The Longest Night

Buffy Silverman hosts Poetry Friday this week. Join the Poetry Friday bloggers at Buffy’s Blog, where we post links to our book reviews, original poems, and other poetic delights.

After a long season of traveling, I’m home and happy to be back to Poetry Friday.

Wednesday was the Winter Solstice, the shortest day of the year. Even though the poem I’m sharing today is set in autumn, its meditative quality reminds me of how brief, chilly winter days feel here in Maryland.

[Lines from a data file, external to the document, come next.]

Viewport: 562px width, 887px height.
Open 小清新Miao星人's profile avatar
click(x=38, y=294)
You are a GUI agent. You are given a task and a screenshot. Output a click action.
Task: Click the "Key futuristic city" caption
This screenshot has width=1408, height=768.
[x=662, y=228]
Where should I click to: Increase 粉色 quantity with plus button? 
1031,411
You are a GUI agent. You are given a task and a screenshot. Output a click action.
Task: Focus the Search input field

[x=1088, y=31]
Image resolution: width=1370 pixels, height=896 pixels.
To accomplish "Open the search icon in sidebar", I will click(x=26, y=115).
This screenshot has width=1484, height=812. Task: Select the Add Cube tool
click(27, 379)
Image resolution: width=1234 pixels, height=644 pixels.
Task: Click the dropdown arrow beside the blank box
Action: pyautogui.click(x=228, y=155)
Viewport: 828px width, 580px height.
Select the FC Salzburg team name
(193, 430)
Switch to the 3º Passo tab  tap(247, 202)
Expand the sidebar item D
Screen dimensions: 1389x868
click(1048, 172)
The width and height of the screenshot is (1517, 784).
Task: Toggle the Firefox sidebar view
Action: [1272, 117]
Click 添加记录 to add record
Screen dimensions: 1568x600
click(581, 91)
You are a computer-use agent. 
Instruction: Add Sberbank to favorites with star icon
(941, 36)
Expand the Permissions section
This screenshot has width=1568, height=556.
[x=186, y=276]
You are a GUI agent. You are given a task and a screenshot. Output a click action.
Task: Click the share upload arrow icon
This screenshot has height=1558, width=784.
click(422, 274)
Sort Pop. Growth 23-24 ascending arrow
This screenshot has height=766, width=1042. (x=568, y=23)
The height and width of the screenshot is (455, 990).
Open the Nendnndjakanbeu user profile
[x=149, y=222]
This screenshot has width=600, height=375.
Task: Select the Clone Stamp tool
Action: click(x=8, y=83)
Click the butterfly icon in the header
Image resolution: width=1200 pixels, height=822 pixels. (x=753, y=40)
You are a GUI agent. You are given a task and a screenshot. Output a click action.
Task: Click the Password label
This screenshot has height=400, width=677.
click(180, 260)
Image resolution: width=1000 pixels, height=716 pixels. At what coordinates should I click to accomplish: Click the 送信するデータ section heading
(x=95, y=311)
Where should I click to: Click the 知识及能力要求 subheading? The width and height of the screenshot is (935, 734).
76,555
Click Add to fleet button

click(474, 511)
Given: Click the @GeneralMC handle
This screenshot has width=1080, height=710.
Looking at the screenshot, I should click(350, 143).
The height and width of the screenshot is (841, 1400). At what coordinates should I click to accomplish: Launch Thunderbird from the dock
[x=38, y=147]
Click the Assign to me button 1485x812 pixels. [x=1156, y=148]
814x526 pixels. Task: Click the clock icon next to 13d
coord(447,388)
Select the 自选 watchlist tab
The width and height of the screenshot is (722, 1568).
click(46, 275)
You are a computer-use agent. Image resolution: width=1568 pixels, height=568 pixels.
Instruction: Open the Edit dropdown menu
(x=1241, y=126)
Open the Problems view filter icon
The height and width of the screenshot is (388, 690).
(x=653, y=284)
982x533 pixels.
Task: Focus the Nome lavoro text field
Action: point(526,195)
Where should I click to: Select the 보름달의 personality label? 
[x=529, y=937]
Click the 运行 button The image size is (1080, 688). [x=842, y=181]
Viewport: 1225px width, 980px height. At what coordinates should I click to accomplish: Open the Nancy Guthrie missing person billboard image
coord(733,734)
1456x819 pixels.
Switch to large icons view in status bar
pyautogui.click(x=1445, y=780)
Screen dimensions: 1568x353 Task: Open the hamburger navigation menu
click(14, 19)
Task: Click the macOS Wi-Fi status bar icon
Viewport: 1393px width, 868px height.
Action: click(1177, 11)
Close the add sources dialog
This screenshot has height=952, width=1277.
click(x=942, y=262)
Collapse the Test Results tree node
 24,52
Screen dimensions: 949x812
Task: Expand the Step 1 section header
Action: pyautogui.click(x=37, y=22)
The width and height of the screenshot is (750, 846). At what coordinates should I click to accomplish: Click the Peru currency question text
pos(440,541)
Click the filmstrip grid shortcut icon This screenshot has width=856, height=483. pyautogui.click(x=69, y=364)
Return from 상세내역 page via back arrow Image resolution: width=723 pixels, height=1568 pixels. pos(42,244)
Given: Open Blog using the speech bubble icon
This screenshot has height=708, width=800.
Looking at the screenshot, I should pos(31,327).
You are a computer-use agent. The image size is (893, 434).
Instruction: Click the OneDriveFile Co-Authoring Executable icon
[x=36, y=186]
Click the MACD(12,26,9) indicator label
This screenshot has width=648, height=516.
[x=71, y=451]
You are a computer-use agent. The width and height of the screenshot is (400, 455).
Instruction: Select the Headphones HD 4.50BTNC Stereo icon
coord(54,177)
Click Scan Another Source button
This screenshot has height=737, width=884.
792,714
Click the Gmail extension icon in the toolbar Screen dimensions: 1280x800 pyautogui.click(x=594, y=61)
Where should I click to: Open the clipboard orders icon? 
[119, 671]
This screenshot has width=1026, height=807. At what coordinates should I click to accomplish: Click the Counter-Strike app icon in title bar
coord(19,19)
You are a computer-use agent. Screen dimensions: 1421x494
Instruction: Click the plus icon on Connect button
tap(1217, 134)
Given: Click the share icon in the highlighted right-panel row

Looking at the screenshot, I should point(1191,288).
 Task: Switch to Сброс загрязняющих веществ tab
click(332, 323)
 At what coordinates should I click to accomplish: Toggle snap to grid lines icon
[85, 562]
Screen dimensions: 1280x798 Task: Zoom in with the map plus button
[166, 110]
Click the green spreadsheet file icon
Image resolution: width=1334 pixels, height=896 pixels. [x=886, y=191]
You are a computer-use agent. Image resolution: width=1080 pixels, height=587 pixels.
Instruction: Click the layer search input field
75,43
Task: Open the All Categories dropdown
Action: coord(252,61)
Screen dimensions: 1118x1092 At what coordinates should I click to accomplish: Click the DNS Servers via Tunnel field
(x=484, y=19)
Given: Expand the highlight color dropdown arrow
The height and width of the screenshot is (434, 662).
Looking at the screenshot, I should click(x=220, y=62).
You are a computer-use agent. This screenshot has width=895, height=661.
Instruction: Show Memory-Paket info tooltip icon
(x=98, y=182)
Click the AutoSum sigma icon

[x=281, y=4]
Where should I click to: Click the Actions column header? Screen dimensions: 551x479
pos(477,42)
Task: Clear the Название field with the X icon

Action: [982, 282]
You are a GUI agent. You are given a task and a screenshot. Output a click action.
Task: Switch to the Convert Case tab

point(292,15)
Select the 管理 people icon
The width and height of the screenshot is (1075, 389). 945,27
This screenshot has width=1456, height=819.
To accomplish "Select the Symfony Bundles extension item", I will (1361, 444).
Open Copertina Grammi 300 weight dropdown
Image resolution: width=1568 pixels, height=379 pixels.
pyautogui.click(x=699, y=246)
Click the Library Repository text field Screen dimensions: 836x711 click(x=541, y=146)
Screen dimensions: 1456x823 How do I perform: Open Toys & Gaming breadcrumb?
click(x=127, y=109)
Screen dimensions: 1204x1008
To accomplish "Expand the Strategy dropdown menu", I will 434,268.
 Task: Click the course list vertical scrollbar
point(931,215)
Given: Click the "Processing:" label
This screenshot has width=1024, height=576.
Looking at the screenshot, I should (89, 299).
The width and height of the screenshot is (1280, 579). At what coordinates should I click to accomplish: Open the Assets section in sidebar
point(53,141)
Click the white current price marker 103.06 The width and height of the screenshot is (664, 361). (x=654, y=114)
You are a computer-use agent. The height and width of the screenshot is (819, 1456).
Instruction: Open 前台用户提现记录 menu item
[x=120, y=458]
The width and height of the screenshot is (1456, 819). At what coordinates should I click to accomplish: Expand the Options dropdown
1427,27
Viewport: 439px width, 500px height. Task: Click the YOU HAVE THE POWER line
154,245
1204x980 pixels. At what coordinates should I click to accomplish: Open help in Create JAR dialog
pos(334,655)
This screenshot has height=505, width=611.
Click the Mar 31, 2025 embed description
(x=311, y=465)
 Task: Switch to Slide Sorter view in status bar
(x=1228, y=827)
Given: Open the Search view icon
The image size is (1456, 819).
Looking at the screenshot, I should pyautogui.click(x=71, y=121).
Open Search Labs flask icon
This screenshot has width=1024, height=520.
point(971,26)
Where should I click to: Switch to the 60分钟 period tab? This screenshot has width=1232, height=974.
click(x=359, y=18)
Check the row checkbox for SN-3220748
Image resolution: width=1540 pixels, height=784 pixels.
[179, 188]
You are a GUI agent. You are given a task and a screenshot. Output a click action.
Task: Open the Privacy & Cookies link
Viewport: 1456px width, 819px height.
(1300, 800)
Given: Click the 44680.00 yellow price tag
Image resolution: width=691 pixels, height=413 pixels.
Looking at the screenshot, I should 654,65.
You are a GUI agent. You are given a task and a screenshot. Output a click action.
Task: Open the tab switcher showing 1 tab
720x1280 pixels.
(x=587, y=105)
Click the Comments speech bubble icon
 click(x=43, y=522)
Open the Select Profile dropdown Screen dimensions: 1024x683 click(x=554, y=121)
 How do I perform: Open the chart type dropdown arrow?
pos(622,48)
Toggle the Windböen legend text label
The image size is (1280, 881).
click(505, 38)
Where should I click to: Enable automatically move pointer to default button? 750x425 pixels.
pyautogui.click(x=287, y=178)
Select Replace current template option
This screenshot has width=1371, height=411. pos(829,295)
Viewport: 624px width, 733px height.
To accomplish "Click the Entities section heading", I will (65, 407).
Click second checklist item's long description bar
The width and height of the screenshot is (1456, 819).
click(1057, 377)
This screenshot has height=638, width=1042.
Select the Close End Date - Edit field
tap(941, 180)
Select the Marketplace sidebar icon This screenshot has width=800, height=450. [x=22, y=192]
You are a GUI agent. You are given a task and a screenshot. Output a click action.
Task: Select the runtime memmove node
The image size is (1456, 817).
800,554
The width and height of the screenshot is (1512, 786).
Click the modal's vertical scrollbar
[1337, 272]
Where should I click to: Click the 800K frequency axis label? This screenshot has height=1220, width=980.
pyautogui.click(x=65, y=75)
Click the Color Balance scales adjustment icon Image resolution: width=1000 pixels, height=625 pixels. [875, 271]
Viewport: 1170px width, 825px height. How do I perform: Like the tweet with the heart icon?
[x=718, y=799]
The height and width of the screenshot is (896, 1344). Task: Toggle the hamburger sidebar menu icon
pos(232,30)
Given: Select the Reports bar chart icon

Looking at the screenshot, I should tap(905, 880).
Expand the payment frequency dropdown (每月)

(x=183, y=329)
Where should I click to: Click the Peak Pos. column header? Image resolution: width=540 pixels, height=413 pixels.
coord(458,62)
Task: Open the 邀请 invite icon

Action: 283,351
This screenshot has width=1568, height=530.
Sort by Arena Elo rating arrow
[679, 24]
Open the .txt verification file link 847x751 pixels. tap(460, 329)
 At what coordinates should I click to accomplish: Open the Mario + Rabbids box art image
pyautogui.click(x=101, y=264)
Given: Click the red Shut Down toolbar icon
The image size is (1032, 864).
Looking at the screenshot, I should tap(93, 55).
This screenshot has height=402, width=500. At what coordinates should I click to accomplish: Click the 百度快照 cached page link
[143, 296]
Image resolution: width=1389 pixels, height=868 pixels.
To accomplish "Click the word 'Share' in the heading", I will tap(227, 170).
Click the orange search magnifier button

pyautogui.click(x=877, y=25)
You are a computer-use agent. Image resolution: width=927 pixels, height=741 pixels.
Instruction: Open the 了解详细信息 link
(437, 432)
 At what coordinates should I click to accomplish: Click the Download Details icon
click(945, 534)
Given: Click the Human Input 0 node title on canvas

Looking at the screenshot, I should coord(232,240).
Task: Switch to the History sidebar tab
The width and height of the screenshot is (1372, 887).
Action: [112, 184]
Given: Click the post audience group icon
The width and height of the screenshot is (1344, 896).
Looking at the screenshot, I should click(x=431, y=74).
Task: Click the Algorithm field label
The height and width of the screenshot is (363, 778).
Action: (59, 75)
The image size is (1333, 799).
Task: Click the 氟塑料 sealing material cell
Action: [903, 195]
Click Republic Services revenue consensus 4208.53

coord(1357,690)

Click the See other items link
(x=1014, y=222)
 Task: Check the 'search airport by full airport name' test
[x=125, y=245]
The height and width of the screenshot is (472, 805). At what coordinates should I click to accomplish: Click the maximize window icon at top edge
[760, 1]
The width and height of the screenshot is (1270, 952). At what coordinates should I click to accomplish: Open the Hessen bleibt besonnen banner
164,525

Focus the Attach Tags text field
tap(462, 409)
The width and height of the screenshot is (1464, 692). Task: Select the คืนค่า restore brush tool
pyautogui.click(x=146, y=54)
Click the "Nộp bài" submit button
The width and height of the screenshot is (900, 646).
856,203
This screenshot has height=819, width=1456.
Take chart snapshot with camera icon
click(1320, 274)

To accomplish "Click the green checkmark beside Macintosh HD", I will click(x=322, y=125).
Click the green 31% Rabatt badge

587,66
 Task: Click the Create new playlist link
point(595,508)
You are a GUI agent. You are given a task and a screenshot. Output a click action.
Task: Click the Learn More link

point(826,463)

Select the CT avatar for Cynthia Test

This poem is by one of our annual daily poem project participants, my friend Patricia Jakovich VanAmburg. It is from her chapbook, WATCHING FOR BIRDS, and is shared with Patricia’s permission.

 

LIBRA
By Patricia Jakovich VanAmburg

In autumn, the
one-legged cardinal
totters at my feeder
a new  yogi
dangling mysteries like
his lost leg
what happens inside
the shell — the tomb
how stars are born
and die
the ways we grasp
for substance.
Equilibrium.
Flitting
from task to task and
the objects of our desire —
bridging the poles:
the difference between
eternity and nothing —
the sameness of
poet and bird.

Weighing things:
my father on two legs
one of them artificial
my father on one leg
his stump reaching
to ground or
my father’s eyes
after dialysis and
my mother falling —
tripping through
overfull rooms and
the empty house — the
weight on my shoulder,
as I pause by the window
watching for birds.

Read more about Patricia Jakovich VanAmburg’s work at poet Ann Bracken’s website.

Laura here: Have you ever been visited by an animal that you feel is a messenger from someone you have lost? My grandmother sometimes sends me spiders. One once startled me when it sat on a framed picture of me and my grandmother together. It took brief residence right over her heart. This is the magic unexpected, the mystery of nature at work in our lives. I love the way that Patricia surprises the reader by sharing such a moment in this poem.

Sending you all light and warmth over the winter holidays.